U.S. Democratic lawmakers proposed on Thursday spending $1.1 billion on research to compare the effectiveness of medical treatments, part of efforts to lower health-care costs for taxpayers…

The money was included in an $825 billion tax cut and spending bill unveiled by Democrats on the House of Representatives Appropriations Committee…

"Finding out what works best and educating patients and doctors will improve treatment and save taxpayers money," a summary of the stimulus legislation said.

This is a particular hobbyhorse of incoming Health and Human Services Secretary Tom Daschle who has proposed the creation of a Federal Health Board to conduct comparative effectiveness research. But as I explained last month, such research will not save either patients or the Feds much, if any, money:

Daschle argues that Fed Health "could help define evidence-based health benefits and lower overall spending by determining which medicines, treatments, and procedures are most effective—and identifying those that do not justify their high price tags." Daschle adds, "We won't be able to make a significant dent in health-care spending without getting into the nitty-gritty of which treatments are the most clinically valuable and cost effective. That means taking a harder look at the real costs and benefits of new drugs and procedures."…

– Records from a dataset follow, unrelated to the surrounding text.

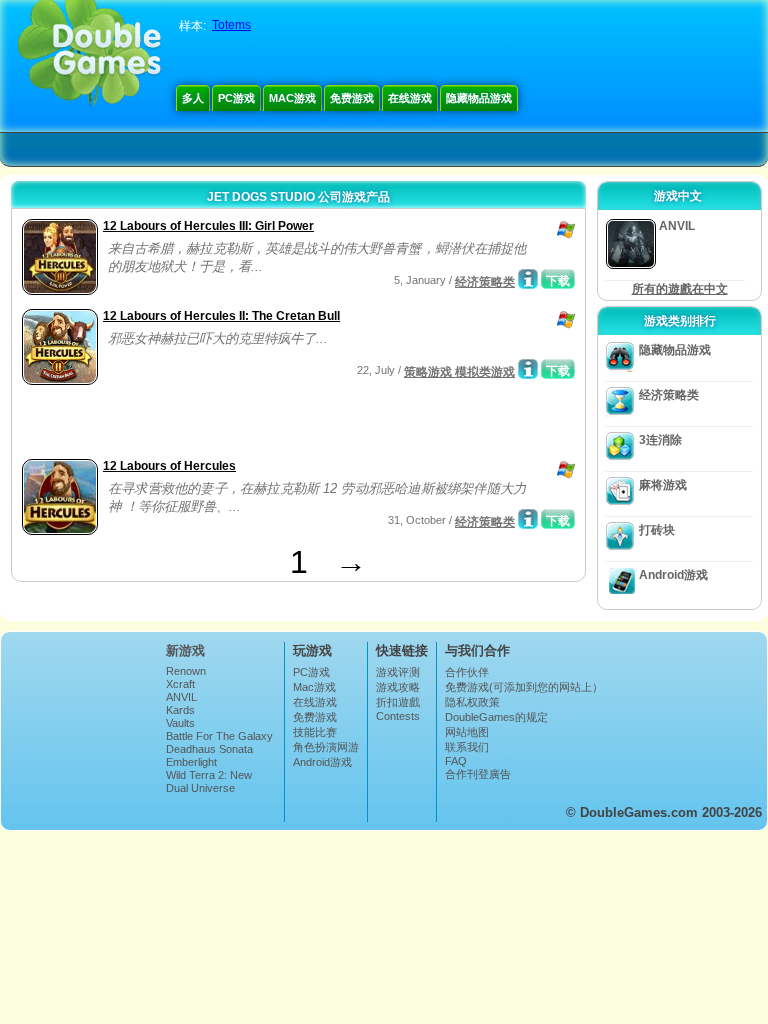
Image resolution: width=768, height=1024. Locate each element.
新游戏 (185, 650)
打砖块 (657, 530)
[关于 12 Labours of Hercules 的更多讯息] (528, 519)
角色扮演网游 (326, 747)
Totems (231, 25)
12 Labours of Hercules (169, 466)
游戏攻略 (398, 687)
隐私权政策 (472, 702)
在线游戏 (410, 98)
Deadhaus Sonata (209, 749)
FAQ (456, 761)
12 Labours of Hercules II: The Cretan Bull (221, 316)
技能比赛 (315, 732)
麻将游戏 (663, 485)
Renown (186, 671)
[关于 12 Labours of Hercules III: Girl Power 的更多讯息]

But will comparative effectiveness research really reduce health care spending, as Daschle claims? Not by much and not soon, according to a 2007 report by the Congressional Budget Office (CBO), if the research is limited to comparative clinical effectiveness.

Why? Because obtaining comparative effectiveness information costs money, too. To get a preliminary estimate of the benefit/cost ratio of comparative effectiveness research, the CBO used as its starting point a 2008 bill in the House of Representatives which would have established a Center for Comparative Effectiveness Research. The CBO calculated that the new Center's outlays would amount to $2.4 billion over 10 years. Then the CBO estimated that Medicare and Medicaid would save a total of $1.3 billion through reduced expenditures as a result of the comparative clinical effectiveness research. Spending money on comparative effectiveness research would cost $1.1 billion more than it saves the federal government over the next ten years. These amounts are tiny in comparison to the $2.3 trillion that Americans spent on health care in 2007.

The CBO concludes, "Generating additional information comparing treatments would tend to reduce federal health spending somewhat in the near term—but the effect may not be large enough to offset the full costs of conducting the research over the same period of time." In other words, determining comparative clinical effectiveness—determining that certain treatments are better others—simply will not result in big health care savings.

Besides being an ineffective waste of money, the new bureaucracy could well slow down patient access to new drugs. Come to think of it, that might save the feds some money.